**Texte à analyser:**
----------------------------------------

Covid-19 : un facteur bloquant face à la protection des données au Brésil ?

07 avril 2020

À près de 130 jours de l’entrée en vigueur de la Loi Générale sur la Protection des Données (LGPD), le bouleversement causé par la pandémie Covid-19 accélère les discussions autour de son application.

Depuis l’approbation de la LGPD, en août 2018, de nombreux débats ont eu lieu concernant le délai accordé aux organisations concernées pour s’y conformer. Outre l’inertie du pouvoir exécutif brésilien dans la création d’une autorité de protection des données, la crise provoquée par l’épidémie de coronavirus a renforcé les discussions sur la date d’entrée en vigueur de la loi face à l’état d’urgence sanitaire. Malgré des avis partagés sur le sujet, le Sénat brésilien a approuvé, le 3 avril dernier, le report de l’application de la loi, initialement prévue pour août 2020. Selon le projet de loi N° 1.179/2020, renvoyé pour analyse par la Chambre des députés, la LGDP entrera en vigueur à partir du 1er janvier 2021, mais les sanctions prévues dans la loi ne seront applicables qu’en août 2021.

----------------------------------------

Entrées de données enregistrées

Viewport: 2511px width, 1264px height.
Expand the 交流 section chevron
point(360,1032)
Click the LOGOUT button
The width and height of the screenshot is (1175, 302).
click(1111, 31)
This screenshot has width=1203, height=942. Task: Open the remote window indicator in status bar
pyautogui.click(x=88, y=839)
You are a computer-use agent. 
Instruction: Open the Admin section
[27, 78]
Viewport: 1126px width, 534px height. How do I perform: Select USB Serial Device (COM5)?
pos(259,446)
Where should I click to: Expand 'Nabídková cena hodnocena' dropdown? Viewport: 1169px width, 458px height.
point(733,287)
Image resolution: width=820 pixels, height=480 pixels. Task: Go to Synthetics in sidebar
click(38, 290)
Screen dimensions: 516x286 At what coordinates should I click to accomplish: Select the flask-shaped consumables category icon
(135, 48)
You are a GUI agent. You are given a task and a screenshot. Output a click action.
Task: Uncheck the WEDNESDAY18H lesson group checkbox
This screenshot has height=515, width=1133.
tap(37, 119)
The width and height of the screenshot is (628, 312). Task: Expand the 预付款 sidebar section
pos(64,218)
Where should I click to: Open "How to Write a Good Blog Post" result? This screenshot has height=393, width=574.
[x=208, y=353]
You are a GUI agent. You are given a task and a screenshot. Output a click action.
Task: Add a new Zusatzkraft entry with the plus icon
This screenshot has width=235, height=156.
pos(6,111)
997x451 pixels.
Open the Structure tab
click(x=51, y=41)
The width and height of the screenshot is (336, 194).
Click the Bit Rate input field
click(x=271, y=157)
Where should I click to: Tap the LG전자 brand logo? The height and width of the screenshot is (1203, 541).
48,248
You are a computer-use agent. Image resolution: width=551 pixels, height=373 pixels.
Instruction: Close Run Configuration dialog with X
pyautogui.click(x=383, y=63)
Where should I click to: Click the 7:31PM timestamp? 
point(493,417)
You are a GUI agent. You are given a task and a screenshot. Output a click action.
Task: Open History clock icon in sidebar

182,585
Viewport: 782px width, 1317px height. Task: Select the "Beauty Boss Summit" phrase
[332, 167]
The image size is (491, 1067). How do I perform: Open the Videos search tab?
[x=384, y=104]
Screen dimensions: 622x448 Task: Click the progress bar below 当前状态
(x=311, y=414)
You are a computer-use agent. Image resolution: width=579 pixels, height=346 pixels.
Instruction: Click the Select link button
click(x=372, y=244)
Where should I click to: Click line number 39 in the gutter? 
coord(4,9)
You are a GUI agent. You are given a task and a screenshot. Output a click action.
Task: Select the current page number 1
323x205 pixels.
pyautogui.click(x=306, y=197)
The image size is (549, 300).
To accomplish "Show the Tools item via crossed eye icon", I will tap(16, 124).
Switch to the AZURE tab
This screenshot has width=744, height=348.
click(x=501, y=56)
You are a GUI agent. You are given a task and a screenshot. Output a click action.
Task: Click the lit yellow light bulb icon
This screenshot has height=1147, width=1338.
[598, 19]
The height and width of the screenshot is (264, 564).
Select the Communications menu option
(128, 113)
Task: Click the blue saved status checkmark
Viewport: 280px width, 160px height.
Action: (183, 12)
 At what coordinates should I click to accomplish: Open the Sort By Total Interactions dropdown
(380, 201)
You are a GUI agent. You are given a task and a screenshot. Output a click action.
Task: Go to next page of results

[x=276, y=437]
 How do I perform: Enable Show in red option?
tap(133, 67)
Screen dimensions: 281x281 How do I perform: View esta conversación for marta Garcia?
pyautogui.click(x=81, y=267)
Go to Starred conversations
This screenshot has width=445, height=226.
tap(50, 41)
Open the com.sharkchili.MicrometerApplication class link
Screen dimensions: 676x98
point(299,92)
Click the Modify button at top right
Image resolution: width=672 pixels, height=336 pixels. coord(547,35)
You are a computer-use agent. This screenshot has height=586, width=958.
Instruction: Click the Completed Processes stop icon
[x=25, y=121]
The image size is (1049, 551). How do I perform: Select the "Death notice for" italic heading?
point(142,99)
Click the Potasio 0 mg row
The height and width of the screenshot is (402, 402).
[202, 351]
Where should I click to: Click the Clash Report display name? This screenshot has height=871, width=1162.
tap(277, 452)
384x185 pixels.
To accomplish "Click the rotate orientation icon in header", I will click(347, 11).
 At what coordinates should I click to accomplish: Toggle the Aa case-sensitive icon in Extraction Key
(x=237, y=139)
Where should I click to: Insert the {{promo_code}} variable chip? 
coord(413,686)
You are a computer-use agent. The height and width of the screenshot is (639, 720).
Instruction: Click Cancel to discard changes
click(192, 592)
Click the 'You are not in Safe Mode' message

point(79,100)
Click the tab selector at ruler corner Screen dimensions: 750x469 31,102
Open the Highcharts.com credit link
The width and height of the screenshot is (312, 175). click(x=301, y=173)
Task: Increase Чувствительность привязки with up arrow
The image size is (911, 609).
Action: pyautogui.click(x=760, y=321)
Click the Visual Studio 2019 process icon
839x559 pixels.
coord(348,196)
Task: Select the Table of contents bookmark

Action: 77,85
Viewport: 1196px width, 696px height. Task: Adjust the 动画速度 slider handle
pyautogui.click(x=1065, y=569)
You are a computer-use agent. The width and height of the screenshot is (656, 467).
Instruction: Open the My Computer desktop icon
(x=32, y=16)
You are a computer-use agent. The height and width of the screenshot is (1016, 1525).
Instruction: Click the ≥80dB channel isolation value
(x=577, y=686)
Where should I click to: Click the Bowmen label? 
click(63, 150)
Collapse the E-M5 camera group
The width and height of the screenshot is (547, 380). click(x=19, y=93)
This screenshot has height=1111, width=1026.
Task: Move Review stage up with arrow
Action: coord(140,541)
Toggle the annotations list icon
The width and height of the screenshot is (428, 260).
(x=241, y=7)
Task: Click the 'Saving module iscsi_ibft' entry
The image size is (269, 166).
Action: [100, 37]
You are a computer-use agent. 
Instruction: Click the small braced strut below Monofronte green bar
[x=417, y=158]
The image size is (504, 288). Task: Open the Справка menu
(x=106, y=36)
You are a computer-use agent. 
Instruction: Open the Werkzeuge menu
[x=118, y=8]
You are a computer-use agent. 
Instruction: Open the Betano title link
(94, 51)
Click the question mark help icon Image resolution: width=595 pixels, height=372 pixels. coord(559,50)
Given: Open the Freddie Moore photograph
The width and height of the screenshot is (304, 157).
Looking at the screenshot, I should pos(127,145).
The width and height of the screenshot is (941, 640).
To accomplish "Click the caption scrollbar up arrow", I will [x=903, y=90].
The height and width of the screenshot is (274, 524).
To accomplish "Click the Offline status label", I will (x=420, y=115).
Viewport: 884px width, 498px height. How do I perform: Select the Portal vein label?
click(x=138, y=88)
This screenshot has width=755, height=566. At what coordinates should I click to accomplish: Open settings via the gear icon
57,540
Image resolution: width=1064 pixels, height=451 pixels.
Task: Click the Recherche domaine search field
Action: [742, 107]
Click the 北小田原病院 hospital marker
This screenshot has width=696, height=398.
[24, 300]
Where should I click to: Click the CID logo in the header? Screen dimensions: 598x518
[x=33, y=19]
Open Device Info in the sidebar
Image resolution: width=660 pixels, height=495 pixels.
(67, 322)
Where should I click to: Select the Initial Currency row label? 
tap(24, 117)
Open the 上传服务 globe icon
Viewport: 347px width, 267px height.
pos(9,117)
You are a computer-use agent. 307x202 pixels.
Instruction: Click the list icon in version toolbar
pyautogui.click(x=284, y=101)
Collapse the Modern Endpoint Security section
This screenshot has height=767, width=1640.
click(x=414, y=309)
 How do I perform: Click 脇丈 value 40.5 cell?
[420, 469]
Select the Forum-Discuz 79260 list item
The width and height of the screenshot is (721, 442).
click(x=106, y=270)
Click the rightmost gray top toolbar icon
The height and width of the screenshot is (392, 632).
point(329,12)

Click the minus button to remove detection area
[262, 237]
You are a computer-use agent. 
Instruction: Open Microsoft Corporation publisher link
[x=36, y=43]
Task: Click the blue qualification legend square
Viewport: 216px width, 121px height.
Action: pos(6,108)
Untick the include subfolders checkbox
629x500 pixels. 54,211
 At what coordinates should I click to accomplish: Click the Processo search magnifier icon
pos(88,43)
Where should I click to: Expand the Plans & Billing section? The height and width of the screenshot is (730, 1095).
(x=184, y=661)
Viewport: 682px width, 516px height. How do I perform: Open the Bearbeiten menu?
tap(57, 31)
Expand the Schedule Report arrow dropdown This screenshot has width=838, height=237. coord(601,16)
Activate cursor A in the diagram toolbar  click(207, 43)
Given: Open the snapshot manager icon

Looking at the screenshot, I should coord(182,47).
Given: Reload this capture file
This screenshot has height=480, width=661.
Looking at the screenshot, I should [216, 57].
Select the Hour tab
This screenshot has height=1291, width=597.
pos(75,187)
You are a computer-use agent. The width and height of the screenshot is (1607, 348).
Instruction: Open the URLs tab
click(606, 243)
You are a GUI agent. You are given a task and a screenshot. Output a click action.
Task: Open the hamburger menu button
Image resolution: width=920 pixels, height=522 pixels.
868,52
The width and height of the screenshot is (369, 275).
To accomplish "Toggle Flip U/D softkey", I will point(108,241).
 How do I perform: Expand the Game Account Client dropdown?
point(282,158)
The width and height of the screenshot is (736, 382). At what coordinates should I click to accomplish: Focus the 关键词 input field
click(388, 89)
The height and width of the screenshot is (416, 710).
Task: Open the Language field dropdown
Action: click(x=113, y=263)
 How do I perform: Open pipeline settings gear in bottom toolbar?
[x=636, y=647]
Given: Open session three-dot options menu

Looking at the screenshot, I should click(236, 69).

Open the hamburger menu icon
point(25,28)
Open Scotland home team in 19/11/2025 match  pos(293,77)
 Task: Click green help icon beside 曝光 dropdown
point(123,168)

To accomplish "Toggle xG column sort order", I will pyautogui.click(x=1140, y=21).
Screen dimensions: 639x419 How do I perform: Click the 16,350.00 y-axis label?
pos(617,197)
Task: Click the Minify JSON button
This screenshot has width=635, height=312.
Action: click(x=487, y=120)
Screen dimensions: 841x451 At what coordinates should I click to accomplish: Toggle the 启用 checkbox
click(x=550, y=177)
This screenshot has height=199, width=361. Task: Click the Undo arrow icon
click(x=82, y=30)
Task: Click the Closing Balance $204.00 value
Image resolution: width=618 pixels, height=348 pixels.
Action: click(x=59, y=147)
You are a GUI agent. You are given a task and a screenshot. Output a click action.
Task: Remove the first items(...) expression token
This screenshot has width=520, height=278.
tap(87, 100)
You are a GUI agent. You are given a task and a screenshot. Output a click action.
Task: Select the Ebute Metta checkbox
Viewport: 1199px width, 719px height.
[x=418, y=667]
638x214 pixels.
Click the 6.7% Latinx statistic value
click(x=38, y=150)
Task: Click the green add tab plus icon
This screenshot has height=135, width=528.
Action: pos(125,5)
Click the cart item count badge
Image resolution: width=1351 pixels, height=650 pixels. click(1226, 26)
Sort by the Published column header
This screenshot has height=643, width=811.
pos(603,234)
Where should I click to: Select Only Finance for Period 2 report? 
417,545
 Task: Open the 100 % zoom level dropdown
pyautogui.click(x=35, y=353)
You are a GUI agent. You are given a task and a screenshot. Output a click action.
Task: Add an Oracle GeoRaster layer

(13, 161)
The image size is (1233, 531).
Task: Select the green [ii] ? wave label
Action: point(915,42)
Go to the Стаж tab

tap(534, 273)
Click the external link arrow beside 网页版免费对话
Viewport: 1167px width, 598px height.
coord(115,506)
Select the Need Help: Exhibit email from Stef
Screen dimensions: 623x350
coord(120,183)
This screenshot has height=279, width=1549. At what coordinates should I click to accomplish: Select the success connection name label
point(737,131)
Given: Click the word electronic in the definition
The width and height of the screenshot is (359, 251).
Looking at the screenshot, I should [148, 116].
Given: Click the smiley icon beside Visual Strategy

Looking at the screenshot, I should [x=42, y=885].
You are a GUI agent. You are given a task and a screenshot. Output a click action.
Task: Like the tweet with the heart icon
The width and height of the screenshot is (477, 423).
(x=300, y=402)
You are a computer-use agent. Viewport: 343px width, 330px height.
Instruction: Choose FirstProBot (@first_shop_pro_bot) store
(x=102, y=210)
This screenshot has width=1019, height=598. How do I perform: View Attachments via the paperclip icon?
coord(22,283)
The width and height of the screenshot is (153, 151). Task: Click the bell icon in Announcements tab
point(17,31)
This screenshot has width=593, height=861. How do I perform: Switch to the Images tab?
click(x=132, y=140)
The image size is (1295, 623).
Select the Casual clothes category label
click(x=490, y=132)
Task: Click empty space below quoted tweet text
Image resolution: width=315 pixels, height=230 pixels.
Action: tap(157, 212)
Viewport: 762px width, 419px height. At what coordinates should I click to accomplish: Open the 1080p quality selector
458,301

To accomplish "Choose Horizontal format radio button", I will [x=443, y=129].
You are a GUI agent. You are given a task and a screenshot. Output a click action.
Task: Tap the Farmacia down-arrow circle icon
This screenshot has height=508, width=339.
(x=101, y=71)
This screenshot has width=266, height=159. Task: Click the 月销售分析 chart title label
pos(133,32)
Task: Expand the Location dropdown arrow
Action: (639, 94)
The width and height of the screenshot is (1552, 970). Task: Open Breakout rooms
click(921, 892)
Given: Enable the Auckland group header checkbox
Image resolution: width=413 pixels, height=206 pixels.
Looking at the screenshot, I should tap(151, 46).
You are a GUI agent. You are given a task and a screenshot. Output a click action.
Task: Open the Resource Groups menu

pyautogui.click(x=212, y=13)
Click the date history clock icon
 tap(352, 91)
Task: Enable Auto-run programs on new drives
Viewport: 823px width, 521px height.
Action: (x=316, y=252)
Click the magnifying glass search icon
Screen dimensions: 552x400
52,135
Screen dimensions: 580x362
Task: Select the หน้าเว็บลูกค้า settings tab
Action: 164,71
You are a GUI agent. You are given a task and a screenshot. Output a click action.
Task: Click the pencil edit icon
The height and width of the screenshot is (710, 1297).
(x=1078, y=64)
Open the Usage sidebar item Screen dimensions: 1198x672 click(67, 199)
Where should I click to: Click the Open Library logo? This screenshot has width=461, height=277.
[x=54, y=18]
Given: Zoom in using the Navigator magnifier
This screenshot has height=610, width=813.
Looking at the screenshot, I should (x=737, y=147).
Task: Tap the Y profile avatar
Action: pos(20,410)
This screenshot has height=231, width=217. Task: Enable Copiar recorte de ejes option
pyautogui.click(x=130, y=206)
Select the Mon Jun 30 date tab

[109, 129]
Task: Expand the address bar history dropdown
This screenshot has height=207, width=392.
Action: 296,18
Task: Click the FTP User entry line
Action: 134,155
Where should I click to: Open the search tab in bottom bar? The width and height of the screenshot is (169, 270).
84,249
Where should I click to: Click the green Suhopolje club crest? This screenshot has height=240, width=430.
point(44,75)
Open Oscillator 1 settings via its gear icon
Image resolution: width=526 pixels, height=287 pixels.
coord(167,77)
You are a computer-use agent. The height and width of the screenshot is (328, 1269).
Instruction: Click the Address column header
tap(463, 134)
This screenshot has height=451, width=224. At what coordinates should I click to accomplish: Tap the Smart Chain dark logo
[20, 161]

----------------------------------------

**Série de tâches:**
1. Pouvez-vous recopier l'article sur la LGPD depuis « 07 avril 2020 » jusqu'à « de son application. » inclus ?
2. Pouvez-vous reprendre l'article sur la protection des données au Brésil et en écrire la suite à partir de sa dernière phrase ?
Vous n'avez pas besoin des entrées.

**Réponses par point:**
1.
07 avril 2020

À près de 130 jours de l’entrée en vigueur de la Loi Générale sur la Protection des Données (LGPD), le bouleversement causé par la pandémie Covid-19 accélère les discussions autour de son application.

2.
REPORT EN VUE DE L’APPLICATION DE LA LGDP

Les discussions sur le report de la loi ne datent pas d’aujourd’hui. En octobre 2019, une première proposition de report de la loi à août 2022 a été présentée devant le Parlement brésilien en raison, d’une part, de l’incapacité de réaction des organismes quant au respect des nouvelles règles imposées par la LGPD, mais également de l’absence d’autorité nationale de protection des données (ANPD) qui, jusqu’à ce jour, n’existe qu’en théorie.  À un an de l’entrée en vigueur de la loi, près de 85% des entreprises brésiliennes ne sont pas encore prêtes ; c’est notamment le cas des PMEs qui se trouveraient fortement impactées par les nouvelles exigences.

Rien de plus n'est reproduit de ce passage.